Dossier législatif : proposition de loi instaurant des mesures de sûreté à l'encontre des auteurs d'infractions terroristes à l'issue de leur peine
Discussion générale (suite)

Mesures de sûreté contre les auteurs d’infractions terroristes à l’issue de leur peine

Adoption en procédure accélérée d’une proposition de loi dans le texte de la commission modifié

Mme la présidente. L’ordre du jour appelle la discussion de la proposition de loi, adoptée par l’Assemblée nationale après engagement de la procédure accélérée, instaurant des mesures de sûreté à l’encontre des auteurs d’infractions terroristes à l’issue de leur peine (proposition n° 544, texte de la commission n° 631, rapport n° 630).

Candidatures à une éventuelle commission mixte paritaire

Mme la présidente. J’informe le Sénat que des candidatures pour siéger au sein de l’éventuelle commission mixte paritaire chargée d’élaborer un texte sur les dispositions restant en discussion de cette proposition de loi ont été publiées.

Ces candidatures seront ratifiées si la présidence n’a pas reçu d’opposition dans le délai d’une heure prévu par notre règlement.

La parole est à M. le président de la commission.

M. Philippe Bas, président de la commission.

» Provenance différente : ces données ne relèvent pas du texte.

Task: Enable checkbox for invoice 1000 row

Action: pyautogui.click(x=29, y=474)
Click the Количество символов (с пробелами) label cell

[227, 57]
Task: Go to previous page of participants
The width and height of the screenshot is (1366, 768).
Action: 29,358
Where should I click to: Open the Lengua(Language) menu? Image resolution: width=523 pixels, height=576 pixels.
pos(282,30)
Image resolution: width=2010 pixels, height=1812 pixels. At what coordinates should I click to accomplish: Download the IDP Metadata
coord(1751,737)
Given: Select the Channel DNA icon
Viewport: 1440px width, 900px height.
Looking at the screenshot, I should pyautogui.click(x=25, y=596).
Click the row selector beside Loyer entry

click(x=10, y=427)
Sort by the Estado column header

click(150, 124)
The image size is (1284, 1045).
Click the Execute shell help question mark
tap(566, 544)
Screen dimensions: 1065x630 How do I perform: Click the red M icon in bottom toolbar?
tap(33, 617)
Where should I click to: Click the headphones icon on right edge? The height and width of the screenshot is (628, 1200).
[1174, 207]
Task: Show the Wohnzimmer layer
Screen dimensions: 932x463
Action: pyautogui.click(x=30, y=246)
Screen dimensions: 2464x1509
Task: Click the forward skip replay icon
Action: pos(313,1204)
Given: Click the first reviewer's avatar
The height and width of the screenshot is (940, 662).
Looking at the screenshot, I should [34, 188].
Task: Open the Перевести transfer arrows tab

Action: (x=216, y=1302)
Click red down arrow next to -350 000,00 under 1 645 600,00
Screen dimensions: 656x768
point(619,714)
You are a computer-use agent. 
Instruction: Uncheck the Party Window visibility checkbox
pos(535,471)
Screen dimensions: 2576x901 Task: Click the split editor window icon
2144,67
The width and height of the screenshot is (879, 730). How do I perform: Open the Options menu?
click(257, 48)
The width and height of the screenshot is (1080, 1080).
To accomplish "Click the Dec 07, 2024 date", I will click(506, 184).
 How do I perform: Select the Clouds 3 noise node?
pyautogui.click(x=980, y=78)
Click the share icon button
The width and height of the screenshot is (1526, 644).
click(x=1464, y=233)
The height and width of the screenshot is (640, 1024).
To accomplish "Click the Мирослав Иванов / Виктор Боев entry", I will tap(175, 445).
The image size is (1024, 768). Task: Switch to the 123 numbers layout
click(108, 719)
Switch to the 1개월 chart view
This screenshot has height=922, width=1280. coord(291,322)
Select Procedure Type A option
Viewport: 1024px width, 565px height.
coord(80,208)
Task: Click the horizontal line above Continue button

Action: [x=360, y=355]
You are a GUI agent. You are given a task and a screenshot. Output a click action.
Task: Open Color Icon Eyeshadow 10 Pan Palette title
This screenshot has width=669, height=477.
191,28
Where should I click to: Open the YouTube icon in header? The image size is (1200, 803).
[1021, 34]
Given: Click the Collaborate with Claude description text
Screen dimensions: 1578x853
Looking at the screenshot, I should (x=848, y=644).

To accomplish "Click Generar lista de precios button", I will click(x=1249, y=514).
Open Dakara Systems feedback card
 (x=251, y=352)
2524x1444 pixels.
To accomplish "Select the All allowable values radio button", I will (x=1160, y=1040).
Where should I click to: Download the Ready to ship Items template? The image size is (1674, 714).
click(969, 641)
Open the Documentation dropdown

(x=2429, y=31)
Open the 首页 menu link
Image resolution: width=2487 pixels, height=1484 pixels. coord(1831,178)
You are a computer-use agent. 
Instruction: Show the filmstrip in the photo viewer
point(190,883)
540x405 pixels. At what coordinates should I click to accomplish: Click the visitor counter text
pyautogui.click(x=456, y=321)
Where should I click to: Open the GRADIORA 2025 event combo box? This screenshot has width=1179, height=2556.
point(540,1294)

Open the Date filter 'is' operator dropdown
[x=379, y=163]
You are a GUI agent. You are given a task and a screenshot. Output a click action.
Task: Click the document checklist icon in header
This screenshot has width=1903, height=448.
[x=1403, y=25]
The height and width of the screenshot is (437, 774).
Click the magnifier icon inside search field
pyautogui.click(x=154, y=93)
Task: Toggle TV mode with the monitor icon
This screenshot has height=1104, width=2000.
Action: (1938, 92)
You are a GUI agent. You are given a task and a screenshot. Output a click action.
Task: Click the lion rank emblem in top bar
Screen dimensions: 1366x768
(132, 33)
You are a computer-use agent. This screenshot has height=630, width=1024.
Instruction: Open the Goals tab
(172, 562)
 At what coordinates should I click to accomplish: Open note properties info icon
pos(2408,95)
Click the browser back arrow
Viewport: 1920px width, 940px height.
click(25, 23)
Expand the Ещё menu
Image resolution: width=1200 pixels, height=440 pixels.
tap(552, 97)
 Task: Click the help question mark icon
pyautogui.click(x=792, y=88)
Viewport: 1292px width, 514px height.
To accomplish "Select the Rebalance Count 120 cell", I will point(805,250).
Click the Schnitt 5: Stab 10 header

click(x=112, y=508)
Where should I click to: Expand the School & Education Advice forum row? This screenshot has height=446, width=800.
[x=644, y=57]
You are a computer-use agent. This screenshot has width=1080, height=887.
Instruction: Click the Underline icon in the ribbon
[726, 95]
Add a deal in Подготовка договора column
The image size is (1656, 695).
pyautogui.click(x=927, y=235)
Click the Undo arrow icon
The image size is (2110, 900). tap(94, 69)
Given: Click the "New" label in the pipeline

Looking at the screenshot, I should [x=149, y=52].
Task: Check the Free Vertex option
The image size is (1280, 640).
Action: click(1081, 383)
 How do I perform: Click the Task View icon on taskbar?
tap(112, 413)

Je sollicite une suspension de séance de cinq minutes, madame la présidente.

Mme la présidente. Mes chers collègues, nous allons interrompre nos travaux pour quelques instants.

La séance est suspendue.

(La séance, suspendue à dix-sept heures cinq, est reprise à dix-sept heures dix.)

Mme la présidente. La séance est reprise.

Discussion générale

Discussion générale (début)
Dossier législatif : proposition de loi instaurant des mesures de sûreté à l'encontre des auteurs d'infractions terroristes à l'issue de leur peine
Article 1er

Mme la présidente. Dans la discussion générale, la parole est à M. le garde des sceaux, ministre de la justice.

M. Éric Dupond-Moretti, garde des sceaux, ministre de la justice. Madame la présidente, mesdames, messieurs les sénateurs, la proposition de loi que vous examinez porte sur un sujet très sensible. À travers elle, on s’efforce de répondre à la problématique des personnes condamnées pour des actes de terrorisme, dont certains présentent toujours une situation de dangerosité en fin de peine. Sur ces questions, monsieur le président de la commission, comme vous le savez, j’ai évolué.

Permettez-moi d’abord de rappeler quelques données factuelles. En France, 260 personnes sont actuellement détenues après une condamnation pour une infraction terroriste en lien avec la mouvance islamiste. Certaines d’entre elles purgent des peines correctionnelles de plusieurs années – principalement entre sept et dix ans – qui ont été prononcées, pour beaucoup d’entre elles, après 2012.

Outre ces détenus condamnés, 252 personnes sont en détention provisoire après avoir été mises en examen pour des actes de terrorisme. Elles seront jugées dans les mois ou années à venir : 49 procès terroristes se dérouleront d’ici à 2021.

Parmi les condamnés, 31 seront libérés en 2020, 62 en 2021 et 50 en 2022, après avoir exécuté leur peine.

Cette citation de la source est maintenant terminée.